Art Studio Opens During Lunches

Katie Jones, Reporter

AP art student, Karis Gould, multitasks by working on pieces of her project and eating her lunch. Working during lunch allows especially busy students, like Gould, to perfect their projects. (Broadcaster/Katie Jones)

Hershey High School is being proactive in the 2018 school year by opening up more doors to art students.

A new option is being offered to art students of all levels. These specific students are able to go in the art room instead of lunch room to work on projects they are behind on, new projects that are just getting the ball rolling on, or even just to doodle and get away from the chaos of school.

In search to successfully fit a study hall into the AP art students’ schedules, art teachers, Naomi Spahr and Patty Costello, along with principal, Jeff Smith, came to conclusion that the best way to provide the students with the additional time (if needed) would be during lunches. In addition to just AP students, they finally decided to open up the art room to everyone who takes art classes.

Spahr and Costello split up the supervision by period, Spahr covers periods 5A through D in room C13 and Costello covers the later periods, so periods 5DE are in the room beside Spahr’s.

Because this is a brand new system, the art teachers were not totally sure what to expect, however they will continue to work out a few kinks in the system. Deciding what is easiest to eat and what is allowed to be eaten while balancing working and making art has been discussed, but there is not yet a solution.

While discussing the only other issue faced with the new system, Spahr said, “Some students I feel like are focused on coming here, but I want them to also focus on their artwork. So figuring out the food thing and making sure people are here for the right reasons.”
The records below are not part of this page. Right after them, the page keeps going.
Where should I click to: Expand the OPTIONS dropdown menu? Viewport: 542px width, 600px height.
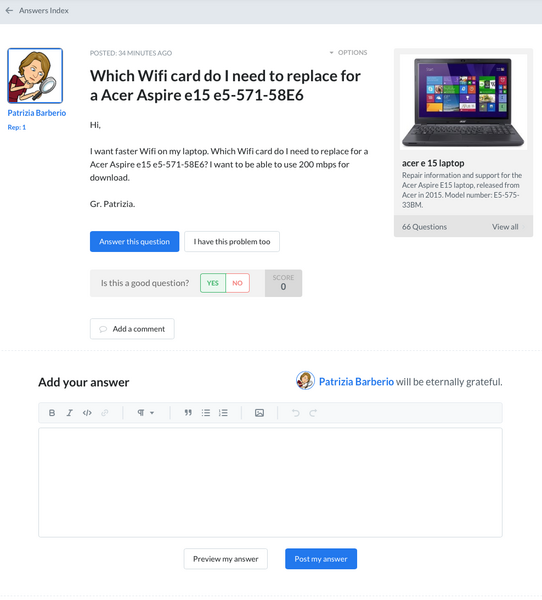coord(348,52)
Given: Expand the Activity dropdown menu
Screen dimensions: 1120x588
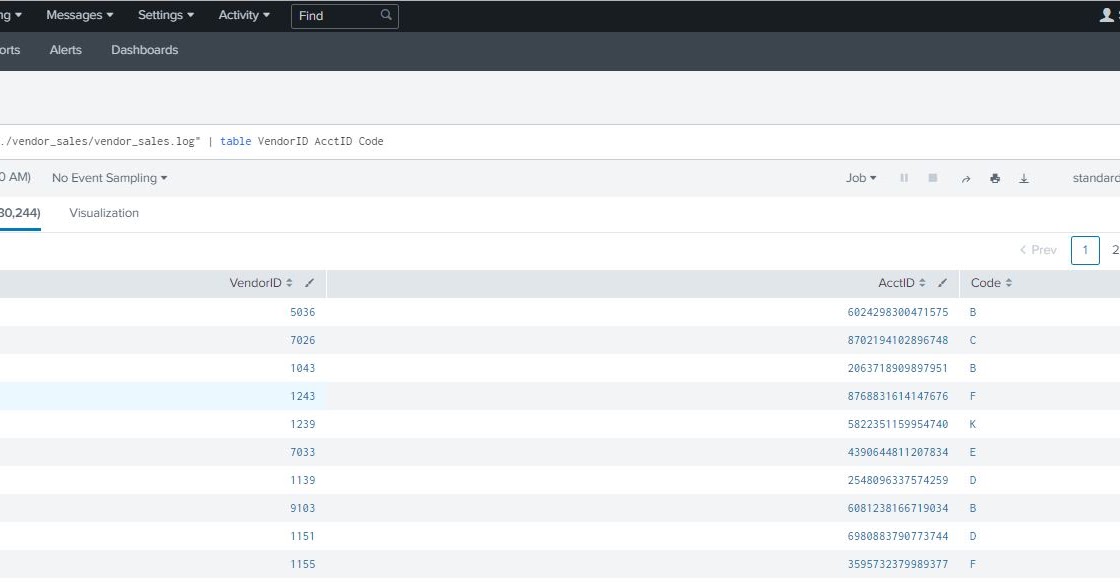Looking at the screenshot, I should pos(243,15).
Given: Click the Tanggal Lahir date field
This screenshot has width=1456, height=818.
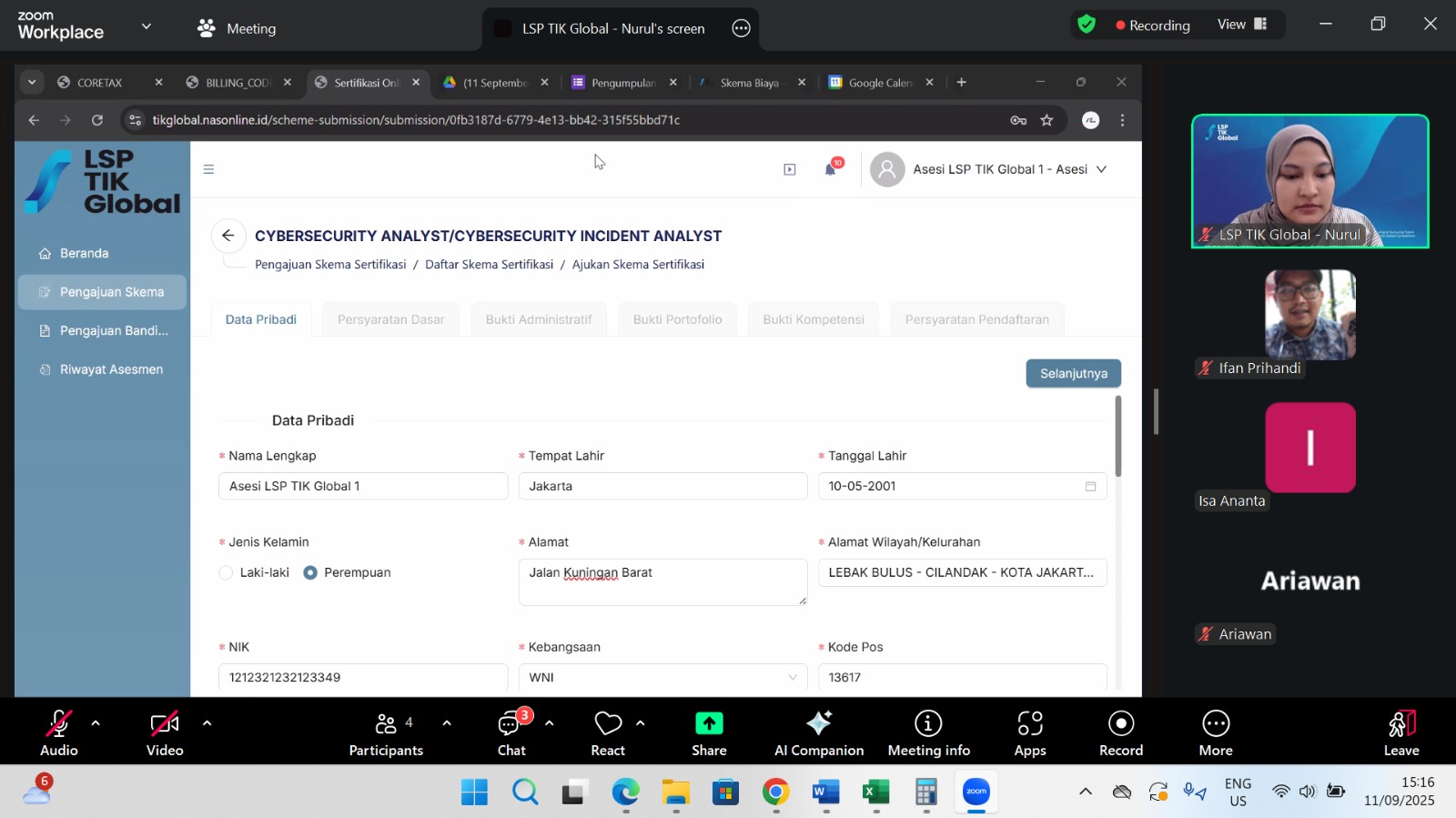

Spahr said, “We’re kind of detering anybody that wants to just come hang.”

Spahr emphasizes how important it is that students know this is not a place to hang out or a fall back for slacking off, rather a place to enhance artistic abilities and catch up on work that has been missed due to not being in class.

Despite the few bumps, both art teachers have approached the new opportunity with positivity and have found it to be immensely beneficial. Spahr exclaimed that nearly half of all art students have already been in during lunches within the first five weeks of school.

Spahr said she expects as project deadlines approach, the lunch study hall period will be utilized even more than it already has been. Instead of taking large canvases home, students can rightfully use this period to tie up some loose ends with their projects.

As of now, the system seems to be going smoothly, but with room for improvement.  Spahr said, “So far I like it, but we could think about doing other things during this time, like have a visiting artist, but so far so good.”